*TASK TO COMPLETE*. Search the records for lines that contain the word "date". Copy them all.

[Stored items]
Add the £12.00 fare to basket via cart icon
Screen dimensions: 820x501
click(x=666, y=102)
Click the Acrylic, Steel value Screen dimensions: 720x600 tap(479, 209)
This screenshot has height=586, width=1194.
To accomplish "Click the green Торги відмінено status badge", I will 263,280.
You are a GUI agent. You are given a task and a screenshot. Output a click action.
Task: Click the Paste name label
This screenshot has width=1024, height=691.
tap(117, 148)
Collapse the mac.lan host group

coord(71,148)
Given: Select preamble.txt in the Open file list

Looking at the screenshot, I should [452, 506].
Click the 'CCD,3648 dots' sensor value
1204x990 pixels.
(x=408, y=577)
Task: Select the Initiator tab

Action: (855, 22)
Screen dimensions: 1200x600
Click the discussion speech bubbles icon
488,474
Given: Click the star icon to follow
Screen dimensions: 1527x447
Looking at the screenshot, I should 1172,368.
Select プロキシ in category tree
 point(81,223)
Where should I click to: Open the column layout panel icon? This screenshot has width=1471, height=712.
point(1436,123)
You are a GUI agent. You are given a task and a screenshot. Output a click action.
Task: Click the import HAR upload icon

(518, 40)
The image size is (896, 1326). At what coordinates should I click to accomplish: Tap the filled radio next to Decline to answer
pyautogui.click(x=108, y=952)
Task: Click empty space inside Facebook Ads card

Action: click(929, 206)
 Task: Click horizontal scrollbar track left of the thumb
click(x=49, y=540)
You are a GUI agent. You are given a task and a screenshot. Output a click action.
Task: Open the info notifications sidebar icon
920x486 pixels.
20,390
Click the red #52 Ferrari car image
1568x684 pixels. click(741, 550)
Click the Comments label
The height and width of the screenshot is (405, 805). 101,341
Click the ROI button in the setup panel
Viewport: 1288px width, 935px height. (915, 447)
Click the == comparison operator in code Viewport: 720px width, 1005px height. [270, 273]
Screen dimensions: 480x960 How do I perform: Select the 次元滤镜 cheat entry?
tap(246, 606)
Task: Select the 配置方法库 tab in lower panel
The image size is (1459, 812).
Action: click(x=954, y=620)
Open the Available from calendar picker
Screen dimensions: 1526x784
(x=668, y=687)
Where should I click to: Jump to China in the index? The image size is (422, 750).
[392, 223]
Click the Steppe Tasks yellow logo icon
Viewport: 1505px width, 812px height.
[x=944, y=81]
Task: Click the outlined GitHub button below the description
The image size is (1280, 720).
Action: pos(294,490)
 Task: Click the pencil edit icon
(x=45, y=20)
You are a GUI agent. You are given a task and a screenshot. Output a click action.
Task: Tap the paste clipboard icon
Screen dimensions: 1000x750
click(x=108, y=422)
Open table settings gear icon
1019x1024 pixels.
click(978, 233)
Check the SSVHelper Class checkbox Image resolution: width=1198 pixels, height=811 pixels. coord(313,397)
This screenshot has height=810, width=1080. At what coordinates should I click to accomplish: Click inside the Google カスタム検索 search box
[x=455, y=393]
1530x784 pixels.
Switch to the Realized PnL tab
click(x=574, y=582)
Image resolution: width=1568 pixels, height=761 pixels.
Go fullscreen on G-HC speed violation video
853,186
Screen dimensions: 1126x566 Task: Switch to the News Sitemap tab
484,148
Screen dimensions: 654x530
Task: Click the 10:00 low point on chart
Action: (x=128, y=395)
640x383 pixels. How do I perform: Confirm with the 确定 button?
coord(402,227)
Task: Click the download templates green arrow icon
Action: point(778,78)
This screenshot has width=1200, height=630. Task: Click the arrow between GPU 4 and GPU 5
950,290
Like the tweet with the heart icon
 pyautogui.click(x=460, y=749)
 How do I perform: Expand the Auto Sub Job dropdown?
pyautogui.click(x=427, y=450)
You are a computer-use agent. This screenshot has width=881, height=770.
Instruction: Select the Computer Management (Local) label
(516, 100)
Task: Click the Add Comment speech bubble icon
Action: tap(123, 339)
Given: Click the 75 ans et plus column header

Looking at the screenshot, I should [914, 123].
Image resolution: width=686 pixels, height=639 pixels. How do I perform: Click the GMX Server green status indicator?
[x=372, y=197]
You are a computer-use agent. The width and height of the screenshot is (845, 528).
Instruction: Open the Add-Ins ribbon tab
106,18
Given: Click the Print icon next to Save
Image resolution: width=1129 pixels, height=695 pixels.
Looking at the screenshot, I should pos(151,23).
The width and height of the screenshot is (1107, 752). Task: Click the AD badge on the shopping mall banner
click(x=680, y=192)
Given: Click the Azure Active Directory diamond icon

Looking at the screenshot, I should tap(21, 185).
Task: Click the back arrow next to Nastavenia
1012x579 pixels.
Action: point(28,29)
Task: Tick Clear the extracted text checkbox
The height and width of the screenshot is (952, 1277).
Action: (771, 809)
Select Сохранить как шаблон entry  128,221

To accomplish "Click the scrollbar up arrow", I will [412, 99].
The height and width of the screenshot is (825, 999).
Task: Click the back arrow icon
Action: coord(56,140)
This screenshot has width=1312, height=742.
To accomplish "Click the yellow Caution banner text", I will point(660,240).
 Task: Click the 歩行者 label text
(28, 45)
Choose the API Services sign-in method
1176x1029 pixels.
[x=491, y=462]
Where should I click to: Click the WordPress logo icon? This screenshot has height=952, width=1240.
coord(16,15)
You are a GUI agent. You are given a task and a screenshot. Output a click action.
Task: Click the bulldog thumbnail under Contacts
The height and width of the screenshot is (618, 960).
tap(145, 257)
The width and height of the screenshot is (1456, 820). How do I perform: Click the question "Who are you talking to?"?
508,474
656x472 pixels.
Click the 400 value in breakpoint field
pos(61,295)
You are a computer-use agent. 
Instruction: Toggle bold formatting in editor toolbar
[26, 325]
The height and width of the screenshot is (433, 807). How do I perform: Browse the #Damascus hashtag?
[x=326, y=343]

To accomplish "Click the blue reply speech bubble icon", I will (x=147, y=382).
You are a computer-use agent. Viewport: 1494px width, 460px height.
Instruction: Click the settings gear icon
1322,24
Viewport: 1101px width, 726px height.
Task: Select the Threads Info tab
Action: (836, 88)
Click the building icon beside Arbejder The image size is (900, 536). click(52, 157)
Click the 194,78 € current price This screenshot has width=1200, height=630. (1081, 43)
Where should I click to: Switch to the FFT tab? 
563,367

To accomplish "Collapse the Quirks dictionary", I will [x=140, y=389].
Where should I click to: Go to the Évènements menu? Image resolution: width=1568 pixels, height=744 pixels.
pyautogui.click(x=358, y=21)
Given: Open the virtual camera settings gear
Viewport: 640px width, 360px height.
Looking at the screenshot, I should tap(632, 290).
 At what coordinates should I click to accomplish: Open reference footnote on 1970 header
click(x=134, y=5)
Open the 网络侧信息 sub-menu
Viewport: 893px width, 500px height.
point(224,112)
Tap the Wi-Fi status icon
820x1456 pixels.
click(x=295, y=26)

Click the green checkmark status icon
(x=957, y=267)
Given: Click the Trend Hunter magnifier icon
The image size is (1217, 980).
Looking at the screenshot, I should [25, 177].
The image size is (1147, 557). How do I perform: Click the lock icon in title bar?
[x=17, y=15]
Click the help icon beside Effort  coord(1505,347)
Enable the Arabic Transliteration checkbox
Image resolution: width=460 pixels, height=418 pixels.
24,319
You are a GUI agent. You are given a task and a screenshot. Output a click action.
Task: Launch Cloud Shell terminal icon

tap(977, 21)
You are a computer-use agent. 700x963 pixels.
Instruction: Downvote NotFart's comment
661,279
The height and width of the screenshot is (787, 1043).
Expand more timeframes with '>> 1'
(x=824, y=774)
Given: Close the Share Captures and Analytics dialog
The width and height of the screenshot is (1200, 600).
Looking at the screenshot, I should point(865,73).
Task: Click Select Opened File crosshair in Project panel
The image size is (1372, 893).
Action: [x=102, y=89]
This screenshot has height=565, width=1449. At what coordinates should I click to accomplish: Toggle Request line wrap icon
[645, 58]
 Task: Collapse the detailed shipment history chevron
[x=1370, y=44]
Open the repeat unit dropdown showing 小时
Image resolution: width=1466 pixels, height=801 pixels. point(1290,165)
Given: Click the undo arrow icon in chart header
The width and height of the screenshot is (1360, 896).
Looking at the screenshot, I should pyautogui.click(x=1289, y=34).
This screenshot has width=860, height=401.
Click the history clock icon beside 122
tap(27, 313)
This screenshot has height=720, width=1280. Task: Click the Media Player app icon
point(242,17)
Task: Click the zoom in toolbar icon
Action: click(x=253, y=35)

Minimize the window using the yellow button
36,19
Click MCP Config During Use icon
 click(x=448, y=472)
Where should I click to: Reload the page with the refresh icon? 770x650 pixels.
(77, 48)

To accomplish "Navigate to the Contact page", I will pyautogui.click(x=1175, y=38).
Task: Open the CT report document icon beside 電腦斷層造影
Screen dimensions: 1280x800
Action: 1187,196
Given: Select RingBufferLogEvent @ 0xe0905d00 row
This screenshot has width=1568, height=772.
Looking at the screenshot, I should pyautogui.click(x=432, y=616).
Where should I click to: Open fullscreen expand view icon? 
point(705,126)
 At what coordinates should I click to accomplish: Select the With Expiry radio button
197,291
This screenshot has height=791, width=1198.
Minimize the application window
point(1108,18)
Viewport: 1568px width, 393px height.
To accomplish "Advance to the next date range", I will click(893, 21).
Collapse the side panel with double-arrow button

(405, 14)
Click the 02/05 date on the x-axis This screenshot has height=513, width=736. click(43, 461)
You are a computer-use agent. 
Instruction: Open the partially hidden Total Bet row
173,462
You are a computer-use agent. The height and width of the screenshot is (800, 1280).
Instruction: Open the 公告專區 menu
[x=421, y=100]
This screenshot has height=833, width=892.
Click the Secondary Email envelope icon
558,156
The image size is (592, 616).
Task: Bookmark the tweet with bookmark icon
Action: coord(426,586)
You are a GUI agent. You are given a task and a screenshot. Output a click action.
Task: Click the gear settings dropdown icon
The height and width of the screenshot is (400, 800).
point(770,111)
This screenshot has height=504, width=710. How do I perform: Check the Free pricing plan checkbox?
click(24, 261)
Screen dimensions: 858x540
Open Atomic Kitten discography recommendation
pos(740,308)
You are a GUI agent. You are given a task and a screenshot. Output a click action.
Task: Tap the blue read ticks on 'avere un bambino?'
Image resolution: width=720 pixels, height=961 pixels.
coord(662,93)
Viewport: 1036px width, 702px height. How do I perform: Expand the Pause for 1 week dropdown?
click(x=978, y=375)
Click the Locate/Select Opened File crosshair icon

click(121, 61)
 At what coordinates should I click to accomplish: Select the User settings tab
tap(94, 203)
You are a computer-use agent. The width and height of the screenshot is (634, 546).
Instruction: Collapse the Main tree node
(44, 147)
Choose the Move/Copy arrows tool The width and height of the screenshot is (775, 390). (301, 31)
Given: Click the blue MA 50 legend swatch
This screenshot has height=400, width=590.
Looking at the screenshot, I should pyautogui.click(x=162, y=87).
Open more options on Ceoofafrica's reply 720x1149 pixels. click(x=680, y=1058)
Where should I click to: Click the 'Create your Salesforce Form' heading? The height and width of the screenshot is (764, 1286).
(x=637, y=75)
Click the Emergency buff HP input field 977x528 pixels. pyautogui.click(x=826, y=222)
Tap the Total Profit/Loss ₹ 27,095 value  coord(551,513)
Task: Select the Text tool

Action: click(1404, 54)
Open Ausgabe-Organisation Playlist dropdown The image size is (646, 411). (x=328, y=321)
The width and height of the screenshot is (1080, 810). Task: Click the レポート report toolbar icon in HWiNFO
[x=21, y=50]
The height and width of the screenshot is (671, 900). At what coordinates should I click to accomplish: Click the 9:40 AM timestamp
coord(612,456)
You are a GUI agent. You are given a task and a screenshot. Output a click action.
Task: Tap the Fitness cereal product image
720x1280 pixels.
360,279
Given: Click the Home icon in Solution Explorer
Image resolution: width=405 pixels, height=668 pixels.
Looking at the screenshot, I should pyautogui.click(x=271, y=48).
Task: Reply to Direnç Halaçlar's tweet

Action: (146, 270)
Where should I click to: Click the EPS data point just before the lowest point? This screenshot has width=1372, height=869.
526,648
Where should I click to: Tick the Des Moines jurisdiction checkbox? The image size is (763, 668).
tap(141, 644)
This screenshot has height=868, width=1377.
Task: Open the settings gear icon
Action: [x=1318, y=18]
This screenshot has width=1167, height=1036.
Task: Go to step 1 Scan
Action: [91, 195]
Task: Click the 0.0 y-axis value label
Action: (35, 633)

*EXERCISE RESPONSE*.
To accomplish "Advance to the next date range", I will click(893, 21).
Click the 02/05 date on the x-axis This screenshot has height=513, width=736. click(43, 461)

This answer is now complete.